Objective
The main objective of this technology demonstration is to develop a necessary and timely advancement to survey and map understory and canopy fuels that support physics-based models of fire behavior and smoke production. FuelsCraft will provide an approach that avoids costly field surveys and integrates rapid advances in remote sensing technologies. The demonstration will be conducted on two Department of Defense (DoD) installations that have active prescribed burning programs with fuels that are common throughout the southeast U.S. The project will collect additional datasets at these two installations to evaluate the accuracy and application of synthetic fuelbed mapping.
Technology Description
Rapid advancements are being made to inform prescribed fire decision support with next-generation wildland fire behavior and smoke modeling. To date, much of the emphasis on three-dimensional (3D) vegetation characterization has been on improved understanding about how tree boles and crowns influence subcanopy wind fields and fire flow, but additional improvements in understory and surface fuels characterization are still needed to effectively model fire behavior and smoke production. For this demonstration and validation project, the project team will leverage existing wildland fuels datasets to develop synthetic 3D fuel maps of canopy and surface fuels as an interface to the FastFuels framework. The fuel mapping tool created by this project, FuelsCraft, will provide an approach that avoids costly field surveys and integrates rapid advances in remote sensing technologies.
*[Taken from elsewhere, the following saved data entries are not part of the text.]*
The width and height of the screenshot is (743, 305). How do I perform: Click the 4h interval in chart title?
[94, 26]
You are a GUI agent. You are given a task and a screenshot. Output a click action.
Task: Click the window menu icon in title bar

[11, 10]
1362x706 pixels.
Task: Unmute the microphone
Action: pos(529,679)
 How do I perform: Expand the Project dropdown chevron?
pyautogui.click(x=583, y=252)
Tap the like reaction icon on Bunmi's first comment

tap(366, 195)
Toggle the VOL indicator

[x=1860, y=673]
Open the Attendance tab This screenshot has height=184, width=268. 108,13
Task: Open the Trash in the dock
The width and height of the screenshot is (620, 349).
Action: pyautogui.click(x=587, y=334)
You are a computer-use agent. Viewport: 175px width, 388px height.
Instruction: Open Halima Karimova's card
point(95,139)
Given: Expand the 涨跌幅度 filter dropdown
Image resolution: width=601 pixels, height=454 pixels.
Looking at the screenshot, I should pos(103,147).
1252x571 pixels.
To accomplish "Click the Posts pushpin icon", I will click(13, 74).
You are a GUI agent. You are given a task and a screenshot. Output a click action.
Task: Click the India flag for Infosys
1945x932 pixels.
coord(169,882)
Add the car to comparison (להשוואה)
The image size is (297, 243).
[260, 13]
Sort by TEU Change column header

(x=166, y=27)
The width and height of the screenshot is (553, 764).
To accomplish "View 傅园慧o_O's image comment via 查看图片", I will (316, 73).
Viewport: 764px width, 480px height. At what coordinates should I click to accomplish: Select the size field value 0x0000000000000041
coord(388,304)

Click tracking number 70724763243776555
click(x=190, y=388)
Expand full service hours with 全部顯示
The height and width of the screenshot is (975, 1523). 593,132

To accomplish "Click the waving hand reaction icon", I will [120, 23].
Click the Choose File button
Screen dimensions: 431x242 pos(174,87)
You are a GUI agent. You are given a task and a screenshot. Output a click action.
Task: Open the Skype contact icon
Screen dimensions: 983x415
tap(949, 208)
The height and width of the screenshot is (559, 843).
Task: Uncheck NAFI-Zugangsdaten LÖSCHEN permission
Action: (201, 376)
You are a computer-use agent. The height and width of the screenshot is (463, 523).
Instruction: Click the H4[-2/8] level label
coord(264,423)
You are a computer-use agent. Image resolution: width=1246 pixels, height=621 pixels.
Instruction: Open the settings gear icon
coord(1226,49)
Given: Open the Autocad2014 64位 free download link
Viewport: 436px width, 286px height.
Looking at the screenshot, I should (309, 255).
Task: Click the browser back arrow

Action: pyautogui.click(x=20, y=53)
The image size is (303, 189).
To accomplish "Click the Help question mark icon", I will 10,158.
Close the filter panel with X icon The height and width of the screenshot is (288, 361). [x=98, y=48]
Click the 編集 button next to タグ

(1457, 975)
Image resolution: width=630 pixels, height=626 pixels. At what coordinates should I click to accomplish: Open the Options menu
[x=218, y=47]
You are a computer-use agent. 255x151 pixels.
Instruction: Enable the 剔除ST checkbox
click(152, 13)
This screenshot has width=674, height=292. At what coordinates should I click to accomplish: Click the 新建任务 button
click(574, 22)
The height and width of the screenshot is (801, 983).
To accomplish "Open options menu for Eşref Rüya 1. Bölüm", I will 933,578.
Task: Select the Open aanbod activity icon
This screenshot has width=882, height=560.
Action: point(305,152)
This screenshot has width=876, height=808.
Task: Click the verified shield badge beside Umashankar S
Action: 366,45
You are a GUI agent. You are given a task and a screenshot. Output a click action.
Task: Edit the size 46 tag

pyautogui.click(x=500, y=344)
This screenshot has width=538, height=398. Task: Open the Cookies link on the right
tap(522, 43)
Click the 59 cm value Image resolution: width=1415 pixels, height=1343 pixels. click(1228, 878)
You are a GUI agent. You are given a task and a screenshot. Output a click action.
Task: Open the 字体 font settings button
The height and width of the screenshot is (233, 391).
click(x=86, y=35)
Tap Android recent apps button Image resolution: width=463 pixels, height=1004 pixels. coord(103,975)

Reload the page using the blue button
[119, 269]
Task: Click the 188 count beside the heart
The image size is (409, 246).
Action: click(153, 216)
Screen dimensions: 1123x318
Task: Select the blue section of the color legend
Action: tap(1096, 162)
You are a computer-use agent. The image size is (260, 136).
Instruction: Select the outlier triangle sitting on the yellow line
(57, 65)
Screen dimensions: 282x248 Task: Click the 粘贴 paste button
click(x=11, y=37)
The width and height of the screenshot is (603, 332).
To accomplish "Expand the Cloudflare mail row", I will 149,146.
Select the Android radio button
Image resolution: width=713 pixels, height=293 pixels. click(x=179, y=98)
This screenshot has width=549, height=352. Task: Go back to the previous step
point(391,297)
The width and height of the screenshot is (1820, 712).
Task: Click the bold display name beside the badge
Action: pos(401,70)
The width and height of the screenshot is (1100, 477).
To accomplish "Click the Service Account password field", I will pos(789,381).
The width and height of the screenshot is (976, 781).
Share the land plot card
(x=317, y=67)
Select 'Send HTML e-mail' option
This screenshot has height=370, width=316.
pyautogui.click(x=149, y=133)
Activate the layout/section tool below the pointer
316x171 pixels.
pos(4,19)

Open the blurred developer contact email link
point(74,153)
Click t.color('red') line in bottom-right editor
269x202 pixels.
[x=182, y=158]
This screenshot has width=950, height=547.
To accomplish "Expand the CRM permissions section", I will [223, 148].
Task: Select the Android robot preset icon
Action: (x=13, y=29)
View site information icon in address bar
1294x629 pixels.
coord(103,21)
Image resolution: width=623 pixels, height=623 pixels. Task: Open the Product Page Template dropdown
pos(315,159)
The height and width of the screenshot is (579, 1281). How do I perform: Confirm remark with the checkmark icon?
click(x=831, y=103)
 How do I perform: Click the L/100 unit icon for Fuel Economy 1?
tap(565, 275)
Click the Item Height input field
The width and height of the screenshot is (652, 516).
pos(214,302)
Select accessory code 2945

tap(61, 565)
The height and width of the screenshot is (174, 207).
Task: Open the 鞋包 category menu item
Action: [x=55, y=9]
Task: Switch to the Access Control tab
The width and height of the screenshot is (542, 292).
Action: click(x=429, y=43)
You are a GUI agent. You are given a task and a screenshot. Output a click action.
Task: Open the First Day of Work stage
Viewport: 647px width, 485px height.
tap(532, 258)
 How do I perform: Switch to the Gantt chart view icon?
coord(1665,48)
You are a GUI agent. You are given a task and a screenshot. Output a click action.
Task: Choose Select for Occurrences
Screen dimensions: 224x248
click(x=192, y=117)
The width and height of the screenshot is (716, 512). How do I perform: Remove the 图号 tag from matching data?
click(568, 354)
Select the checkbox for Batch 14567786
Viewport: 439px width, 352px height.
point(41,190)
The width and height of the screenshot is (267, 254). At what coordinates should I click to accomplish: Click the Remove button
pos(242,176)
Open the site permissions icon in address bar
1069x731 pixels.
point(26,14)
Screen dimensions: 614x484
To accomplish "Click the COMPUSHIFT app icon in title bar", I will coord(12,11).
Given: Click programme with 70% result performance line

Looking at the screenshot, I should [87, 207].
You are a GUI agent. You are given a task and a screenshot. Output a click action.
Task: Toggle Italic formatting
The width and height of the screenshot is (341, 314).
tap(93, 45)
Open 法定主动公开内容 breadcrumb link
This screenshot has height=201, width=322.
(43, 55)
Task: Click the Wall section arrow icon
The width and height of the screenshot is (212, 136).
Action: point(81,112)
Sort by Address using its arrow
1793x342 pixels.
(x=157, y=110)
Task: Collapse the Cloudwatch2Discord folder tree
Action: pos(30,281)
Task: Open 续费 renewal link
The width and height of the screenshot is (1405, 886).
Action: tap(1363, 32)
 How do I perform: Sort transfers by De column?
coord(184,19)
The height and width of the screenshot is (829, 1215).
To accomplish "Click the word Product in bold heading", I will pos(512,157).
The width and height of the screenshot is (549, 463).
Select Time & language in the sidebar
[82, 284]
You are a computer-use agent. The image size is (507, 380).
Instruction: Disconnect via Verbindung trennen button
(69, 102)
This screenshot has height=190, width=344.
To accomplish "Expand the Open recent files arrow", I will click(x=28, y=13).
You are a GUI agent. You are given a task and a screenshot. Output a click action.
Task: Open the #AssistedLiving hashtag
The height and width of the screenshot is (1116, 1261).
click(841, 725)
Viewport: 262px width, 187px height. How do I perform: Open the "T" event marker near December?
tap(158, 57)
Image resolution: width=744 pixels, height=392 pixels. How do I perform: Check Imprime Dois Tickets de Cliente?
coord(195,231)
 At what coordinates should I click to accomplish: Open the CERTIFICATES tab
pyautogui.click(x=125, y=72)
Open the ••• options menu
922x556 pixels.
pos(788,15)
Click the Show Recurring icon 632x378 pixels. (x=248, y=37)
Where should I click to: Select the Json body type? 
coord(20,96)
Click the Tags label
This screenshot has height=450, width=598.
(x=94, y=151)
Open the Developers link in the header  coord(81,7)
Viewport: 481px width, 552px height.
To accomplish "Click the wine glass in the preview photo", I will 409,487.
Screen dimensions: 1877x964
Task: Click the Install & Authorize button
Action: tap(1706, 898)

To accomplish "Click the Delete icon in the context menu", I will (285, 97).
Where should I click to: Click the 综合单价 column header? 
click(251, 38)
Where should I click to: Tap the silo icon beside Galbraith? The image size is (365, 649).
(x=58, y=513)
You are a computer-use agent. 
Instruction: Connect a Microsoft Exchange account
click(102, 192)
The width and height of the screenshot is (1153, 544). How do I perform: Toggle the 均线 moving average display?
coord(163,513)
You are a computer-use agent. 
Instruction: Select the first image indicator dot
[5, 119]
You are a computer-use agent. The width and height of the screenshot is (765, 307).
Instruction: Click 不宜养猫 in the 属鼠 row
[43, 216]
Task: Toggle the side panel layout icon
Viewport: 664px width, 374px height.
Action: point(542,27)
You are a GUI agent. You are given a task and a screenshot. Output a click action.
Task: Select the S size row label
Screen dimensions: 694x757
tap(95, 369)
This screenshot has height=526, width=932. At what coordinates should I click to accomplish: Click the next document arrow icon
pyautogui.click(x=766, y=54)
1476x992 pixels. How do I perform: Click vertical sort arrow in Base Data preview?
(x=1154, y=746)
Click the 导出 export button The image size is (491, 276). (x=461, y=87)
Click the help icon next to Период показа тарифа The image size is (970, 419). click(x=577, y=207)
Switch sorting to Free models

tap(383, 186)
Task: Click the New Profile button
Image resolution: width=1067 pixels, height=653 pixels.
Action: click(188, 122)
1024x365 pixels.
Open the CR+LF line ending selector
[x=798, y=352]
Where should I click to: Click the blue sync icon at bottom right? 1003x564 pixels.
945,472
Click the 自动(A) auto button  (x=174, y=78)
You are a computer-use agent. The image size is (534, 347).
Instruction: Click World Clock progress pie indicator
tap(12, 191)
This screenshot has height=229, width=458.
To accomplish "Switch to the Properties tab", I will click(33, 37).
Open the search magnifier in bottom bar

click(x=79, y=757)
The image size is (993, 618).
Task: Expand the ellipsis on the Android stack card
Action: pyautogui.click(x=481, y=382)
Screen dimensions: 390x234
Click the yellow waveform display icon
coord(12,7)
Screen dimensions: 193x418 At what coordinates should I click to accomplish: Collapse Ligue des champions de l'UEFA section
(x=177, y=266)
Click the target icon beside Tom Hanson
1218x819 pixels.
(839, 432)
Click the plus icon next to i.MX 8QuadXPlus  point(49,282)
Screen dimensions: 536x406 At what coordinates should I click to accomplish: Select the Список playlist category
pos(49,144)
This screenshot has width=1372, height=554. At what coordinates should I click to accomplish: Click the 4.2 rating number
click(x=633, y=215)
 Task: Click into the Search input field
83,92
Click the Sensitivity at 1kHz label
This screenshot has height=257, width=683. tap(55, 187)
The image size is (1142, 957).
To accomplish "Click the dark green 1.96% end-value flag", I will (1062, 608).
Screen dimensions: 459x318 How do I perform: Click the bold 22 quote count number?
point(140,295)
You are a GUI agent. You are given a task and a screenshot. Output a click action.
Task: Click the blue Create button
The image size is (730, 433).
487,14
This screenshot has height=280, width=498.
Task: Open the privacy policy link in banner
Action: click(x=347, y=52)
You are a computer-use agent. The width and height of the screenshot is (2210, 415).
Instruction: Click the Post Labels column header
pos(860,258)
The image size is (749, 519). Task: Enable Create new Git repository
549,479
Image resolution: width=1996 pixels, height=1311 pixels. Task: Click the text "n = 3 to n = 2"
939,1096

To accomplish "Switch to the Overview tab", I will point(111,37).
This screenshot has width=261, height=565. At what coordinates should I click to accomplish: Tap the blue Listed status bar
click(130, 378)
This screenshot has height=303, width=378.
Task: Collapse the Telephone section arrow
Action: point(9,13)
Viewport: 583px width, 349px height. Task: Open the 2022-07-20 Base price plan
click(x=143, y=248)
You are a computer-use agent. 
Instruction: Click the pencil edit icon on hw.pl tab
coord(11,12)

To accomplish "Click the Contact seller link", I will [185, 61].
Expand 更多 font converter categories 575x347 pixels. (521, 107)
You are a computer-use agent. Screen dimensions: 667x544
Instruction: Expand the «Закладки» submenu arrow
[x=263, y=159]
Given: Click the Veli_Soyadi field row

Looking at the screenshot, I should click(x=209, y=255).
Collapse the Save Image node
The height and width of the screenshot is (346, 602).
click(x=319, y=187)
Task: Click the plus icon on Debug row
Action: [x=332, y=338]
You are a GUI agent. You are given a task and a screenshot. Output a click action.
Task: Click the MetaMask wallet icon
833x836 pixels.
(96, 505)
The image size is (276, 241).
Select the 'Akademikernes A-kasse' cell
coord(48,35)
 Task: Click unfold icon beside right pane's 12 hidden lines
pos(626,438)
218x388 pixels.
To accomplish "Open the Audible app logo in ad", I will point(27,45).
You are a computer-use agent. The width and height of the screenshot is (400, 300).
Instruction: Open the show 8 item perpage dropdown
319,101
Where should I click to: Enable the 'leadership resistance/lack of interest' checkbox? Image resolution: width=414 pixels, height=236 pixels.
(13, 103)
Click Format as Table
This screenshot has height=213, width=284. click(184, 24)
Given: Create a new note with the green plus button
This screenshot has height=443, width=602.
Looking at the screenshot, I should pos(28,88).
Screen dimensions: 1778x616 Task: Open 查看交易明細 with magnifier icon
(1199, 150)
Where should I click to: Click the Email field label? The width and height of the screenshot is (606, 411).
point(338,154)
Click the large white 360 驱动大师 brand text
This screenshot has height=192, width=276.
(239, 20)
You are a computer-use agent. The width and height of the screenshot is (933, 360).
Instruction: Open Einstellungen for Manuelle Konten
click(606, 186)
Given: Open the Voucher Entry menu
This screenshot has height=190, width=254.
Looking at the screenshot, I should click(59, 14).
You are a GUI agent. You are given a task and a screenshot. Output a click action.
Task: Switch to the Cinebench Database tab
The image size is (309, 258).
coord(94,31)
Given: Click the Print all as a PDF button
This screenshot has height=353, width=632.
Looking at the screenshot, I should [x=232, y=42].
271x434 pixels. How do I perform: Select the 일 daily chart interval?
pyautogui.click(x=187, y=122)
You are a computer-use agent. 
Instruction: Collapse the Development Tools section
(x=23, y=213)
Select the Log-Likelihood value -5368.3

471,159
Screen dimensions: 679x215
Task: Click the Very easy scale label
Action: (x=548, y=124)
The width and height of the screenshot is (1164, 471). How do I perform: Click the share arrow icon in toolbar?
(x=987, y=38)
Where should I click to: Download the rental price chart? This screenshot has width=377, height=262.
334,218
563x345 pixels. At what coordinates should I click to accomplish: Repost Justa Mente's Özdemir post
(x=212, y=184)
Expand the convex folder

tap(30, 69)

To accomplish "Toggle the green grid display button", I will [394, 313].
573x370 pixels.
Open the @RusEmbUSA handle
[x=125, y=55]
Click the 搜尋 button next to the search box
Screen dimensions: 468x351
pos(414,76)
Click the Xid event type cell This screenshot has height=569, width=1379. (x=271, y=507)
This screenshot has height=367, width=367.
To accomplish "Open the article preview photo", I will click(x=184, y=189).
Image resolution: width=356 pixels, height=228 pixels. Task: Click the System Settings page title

The project will use artificial intelligence, 3D visualization software, and existing field and remotely sensed 3D point cloud data to generate synthetic fuelbed inputs. These inputs will enable a coupled-fire-atmospheric model of fire behavior and smoke to accurately represent wildland fuels common to prescribed burning programs within DoD installations of the southeast U.S. Synthetic fuelbeds are computer-generated 3D gridded mesh objects that realistically represent the physical size, shape, and spatial distribution of actual wildland fuel complexes. By assigning gridded physical characteristics of the synthetic fuel objects, informed by empirical distributions of wildland fuels, fuel properties such as bulk density and surface area-to-volume ratio can be estimated at a particle or object scale, with improved accuracy over remote sensing alone.
Benefits
Current maps of wildland fuels offer coarse approximations of the fuels that are available to burn, and often do not accurately represent the risks that fuels pose risk to installations and operations or the effectiveness that fuel management actions have on reducing risks. The quantitative approach to wildland fuels mapping will greatly improve the accuracy of mapping wildland fuels and modeling risk for decision support. FuelsCraft will enable DoD managers to develop and map site-specific, realistic 3D animations of forests and fuels based on past prescribed fire, harvests, and fuel dynamics over time. FuelsCraft will be codeveloped with the SERDP-supported FastFuels framework to provide realistic representations of understory fuels. This advancement in translating field and remotely sensed datasets to 3D realizations of forest structure has applications outside of prescribed fire decision support (i.e., military training exercises, forest operations). Assessment of the application will include sensitivity analysis of relevant scales and inputs of synthetic fuelbeds using computational fluid dynamics modeling with the Fire Dynamics Simulator to evaluate how the scale and resolution of gridded fuel inputs influences predicted surface and crown fire behavior. The project team plans for an integrated technology transfer with DoD managers through the ESTCP Integrated Research Management Team to ensure that the prototype tool is both usable and provides realistic datasets for operations.